Europe is in the unique situation of inventing a new monetary system. Before the turn of the millennium, the 20 or so currencies used by individual European states will be replaced by one currency, called the Euro. This should do away with exchange-rate speculation on international money markets , help money flow more smoothly across borders, boost the pan-European marketplace, and bootstrap a state-of-the-art electronic commerce environment.

This sweeping change i s happening in an already progressive monetary environment. Many Europeans now find clogging up the payment channels with paper checks--sent from payer to payee to the bank and back--about as quaint as the 12-hour clock. If they want to pay a bill, they don't send a check. They send a payment request and the relevant account numbers to the bank, which transfers money from the customer's account to the merchant's. About 15 years ago, banks introduced a phone- or modem-based version of this service.

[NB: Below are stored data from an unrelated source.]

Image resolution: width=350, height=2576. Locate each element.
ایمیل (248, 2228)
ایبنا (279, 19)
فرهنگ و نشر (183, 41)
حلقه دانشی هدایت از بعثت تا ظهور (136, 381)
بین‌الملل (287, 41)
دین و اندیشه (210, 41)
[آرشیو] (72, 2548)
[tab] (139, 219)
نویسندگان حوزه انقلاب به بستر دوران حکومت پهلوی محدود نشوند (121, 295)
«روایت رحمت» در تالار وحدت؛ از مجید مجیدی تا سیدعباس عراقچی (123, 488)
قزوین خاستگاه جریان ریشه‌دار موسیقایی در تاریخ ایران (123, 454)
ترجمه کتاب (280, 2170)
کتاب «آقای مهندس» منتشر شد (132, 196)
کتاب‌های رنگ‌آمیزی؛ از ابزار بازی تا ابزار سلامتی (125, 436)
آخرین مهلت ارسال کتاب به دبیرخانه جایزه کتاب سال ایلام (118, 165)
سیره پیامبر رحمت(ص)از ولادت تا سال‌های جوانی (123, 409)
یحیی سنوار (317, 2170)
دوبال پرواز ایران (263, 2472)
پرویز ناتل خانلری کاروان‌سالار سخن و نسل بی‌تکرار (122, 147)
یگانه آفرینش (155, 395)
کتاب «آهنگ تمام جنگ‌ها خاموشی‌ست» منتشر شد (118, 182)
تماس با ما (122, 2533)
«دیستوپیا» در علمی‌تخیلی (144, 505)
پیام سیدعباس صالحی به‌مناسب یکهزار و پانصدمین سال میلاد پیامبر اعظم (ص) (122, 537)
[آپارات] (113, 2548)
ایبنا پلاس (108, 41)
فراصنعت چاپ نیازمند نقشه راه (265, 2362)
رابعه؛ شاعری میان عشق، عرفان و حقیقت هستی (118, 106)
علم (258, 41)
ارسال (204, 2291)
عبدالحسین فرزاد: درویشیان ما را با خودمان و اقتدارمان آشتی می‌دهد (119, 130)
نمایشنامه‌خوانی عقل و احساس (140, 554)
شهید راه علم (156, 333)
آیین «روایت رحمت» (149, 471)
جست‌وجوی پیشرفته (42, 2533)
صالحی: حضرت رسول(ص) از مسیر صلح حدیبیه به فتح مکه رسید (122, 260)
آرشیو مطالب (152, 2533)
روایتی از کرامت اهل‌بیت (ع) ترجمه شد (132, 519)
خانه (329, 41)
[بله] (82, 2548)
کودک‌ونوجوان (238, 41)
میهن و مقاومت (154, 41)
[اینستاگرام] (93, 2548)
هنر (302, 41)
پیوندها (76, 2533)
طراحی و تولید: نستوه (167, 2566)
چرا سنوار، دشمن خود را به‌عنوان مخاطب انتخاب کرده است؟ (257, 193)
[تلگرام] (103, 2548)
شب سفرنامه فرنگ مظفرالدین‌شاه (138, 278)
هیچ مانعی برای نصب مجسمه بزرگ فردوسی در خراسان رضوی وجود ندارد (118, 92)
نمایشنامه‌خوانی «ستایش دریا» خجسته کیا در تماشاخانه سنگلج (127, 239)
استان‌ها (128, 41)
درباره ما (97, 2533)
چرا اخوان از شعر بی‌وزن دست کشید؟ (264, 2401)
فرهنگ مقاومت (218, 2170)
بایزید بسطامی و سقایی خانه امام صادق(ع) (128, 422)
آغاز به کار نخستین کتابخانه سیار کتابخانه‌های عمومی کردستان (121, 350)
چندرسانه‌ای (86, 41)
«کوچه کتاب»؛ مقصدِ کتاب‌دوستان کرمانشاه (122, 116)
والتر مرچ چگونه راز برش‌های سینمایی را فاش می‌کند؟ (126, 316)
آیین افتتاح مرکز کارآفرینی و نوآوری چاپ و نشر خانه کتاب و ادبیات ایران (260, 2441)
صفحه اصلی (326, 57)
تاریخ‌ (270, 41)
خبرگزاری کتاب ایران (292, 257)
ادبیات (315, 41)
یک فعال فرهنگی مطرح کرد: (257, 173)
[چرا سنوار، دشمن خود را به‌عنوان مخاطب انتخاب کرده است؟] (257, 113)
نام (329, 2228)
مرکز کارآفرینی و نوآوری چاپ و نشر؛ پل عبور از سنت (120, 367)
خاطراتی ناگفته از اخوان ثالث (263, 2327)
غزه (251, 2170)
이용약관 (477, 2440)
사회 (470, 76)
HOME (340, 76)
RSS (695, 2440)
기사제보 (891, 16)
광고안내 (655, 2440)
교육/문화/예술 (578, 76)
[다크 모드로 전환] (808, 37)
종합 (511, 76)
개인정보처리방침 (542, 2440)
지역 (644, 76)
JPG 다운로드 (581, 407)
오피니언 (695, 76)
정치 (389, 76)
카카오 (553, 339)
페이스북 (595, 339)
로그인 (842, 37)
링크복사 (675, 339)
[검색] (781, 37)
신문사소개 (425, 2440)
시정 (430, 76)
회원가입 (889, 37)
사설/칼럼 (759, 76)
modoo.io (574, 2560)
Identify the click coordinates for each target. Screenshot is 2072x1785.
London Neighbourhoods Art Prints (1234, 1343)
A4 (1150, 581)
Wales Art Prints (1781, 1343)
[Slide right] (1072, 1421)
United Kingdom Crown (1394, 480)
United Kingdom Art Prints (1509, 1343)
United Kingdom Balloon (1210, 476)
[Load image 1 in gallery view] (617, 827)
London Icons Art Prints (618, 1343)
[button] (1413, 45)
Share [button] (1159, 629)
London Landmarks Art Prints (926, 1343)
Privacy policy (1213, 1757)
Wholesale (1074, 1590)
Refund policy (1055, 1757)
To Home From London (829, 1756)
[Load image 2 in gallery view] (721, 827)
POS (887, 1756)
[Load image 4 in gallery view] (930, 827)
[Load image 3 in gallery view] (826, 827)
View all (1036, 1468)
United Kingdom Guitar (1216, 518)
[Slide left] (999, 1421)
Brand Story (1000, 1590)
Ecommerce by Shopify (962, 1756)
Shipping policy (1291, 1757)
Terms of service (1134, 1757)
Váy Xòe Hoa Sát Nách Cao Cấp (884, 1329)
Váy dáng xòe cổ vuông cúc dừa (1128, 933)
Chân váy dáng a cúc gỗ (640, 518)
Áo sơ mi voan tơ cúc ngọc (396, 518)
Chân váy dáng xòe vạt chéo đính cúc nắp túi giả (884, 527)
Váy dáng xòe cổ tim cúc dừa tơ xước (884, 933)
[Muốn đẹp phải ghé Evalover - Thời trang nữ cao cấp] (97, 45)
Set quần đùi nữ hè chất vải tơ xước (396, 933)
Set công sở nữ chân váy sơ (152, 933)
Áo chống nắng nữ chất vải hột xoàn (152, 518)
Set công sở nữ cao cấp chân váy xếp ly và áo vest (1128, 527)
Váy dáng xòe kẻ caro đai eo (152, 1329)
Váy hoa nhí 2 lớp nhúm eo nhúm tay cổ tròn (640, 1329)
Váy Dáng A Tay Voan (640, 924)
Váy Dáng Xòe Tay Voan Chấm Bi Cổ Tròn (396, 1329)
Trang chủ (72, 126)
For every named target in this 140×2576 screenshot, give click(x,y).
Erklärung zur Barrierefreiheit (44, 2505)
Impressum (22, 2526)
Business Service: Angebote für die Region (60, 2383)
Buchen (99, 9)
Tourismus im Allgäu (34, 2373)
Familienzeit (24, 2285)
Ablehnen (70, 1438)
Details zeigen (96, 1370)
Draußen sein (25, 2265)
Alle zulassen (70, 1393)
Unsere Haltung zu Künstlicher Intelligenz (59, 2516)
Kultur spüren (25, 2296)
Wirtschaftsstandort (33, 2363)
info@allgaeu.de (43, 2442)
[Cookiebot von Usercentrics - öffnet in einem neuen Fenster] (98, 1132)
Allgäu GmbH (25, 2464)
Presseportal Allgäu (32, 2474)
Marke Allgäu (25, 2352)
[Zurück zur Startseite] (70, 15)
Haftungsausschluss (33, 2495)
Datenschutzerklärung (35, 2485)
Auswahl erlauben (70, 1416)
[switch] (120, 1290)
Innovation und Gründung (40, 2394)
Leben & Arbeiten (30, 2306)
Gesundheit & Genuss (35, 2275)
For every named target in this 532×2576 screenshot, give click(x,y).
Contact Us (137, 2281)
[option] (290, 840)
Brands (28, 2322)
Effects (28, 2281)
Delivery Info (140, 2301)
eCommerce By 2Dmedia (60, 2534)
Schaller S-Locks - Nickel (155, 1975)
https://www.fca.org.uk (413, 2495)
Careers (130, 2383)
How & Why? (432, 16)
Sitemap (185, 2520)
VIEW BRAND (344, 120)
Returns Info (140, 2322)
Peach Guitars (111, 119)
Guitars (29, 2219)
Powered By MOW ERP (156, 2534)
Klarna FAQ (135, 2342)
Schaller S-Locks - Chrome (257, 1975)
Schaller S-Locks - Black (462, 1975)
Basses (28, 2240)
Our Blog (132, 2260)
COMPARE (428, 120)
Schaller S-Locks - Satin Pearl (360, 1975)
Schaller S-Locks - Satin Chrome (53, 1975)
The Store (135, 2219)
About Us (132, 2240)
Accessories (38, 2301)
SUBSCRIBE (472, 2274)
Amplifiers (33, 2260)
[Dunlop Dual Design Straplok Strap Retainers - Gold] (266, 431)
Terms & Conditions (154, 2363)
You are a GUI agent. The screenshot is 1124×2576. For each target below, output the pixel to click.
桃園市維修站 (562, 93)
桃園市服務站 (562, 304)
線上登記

These systems continue to evolve. Much of Europe's research on electric money focuses on Smart Cards. Many countries are running field tests with cards that use automated teller machines (ATMs) or pay phones. You generally use these cards off-line (payments don't require you to connect to a bank or card processor) for low-volume transactions. For larger, point-of-sale transactions, regular ATM and credit cards remain ubiquitous. A calculator-size electronic wallet, with a slot for the card, allows transaction s practically anywhere.

In Austria, 2.5 million consumers already carry a card that has the standard ATM magnetic stripe as well as the embedded Smart-Card chip. In the British town of Swindon, some parents even dole out their children's allowance with the Mondex Smart Card. British Telecom and two major British banks, National Westminster and Midland, jointly developed Mondex. The card can store the local equivalent of about $250. Hitachi has developed a prototype modem that would allow you to use Mondex on the Internet.

Conditional Access for Europe (CAFE), a project in the European Community's ESPRIT research program, is developing a secure electronic payment system based on Smart Cards and several types of electronic wallets with infrared transceivers. You can run the protocols using standard PDAs. Thirteen partners from several countries, including the Netherlands, Denmark, Britain, France, and Germany, are involved. CAFE is now in field trial.


CAFE, No Sidewalk

photo_link (43 Kbytes)

Europe's Conditional Access for Europe (CAFE) project uses several types of electronic wallets with infrared transceivers to secure electric-money transactions.